Bacon retained an active, Renaissance conception nature, which suggests we know things when we can make or produce things. Bacon innovated by stripping all cosmological significance from productive activity, desacralizing natural powers and scrapping neo-Platonic hierarchies. An impartial legal attitude, when imported into natural philosophy, means that empirically-based procedures ought to replace textually-based procedures. What counts as a possible explanation is therefore redefined as a result. The humanist celebration of style is downplayed, along with the veneration of history and literature. In substitution, a neutral approach is recommended that measures, quantifies, segments, schedules, and obeys guidelines. Against the hairsplitting of the schoolmen, a distinction between demonstration and discovery is sharpened. Thinking through the application of our ideas will demand structural specificity as to what is combining and separating as spatial configurations and arrangements change. All possible natural entities are placed horizontally on the same ontological plane, an implicit reductionism that disallows the sustained employment of ad hoc principles applied to arbitrary domains to protect preconceived views. This changes what counts as plausibility. And, against occultists, who use fantasy more than imagination, Bacon stipulates ways to avoid constructing nothing out of nothing, through data collection and experimental observation. At the time, such advice was not common sense, given the prevalence of astrology, alchemy, and various artes magicae practiced among the learned.

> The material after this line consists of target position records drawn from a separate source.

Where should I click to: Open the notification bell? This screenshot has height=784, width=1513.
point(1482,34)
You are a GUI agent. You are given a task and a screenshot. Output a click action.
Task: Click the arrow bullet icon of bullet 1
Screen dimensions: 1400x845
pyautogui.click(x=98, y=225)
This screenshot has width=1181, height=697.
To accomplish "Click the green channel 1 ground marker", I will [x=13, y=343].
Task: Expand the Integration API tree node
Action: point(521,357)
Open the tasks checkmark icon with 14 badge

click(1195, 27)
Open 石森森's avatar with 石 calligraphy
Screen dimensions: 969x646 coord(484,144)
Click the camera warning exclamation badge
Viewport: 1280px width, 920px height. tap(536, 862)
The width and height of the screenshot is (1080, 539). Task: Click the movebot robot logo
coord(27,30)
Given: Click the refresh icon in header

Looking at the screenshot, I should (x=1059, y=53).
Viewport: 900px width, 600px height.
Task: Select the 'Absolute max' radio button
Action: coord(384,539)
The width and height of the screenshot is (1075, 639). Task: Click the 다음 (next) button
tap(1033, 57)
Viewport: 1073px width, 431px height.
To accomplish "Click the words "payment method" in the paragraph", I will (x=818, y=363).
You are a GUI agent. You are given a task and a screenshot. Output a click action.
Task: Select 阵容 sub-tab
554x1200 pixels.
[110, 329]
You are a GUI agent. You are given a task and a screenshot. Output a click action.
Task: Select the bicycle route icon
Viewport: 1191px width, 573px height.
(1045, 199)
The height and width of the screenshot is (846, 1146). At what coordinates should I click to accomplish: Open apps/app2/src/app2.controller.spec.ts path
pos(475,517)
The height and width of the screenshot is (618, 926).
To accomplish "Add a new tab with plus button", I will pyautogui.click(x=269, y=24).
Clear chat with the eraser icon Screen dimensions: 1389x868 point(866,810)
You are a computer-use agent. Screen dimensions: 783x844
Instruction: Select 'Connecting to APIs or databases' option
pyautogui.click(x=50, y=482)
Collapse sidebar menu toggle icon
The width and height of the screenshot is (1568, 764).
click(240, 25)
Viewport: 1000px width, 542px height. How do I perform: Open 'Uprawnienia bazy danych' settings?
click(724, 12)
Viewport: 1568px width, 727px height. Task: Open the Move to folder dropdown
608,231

Francis Bacon eventually became a symbol of the Enlightenment, earning a range of haters from William Blake to Joseph de Maistre, who found science, reform, and industry all having a net destructive effect upon man and the world he inhabits. While today, we strangely call such a suspicion of progress “progressive,” in Bacon’s time, there was no doctrine that could even be called progressive, whether it genuinely represented progress or not. So Bacon’s genius resides in teaching us what to wish for in natural philosophy. Sometimes scientism is criticized not for its vices, but for its virtues: its noble, active spirit of mastery and command. Rather than revering the world as something finished, as if we have reached the summit, Bacon pulls us away from such servile self-satisfaction by reminding us we haven’t even scratched the surface.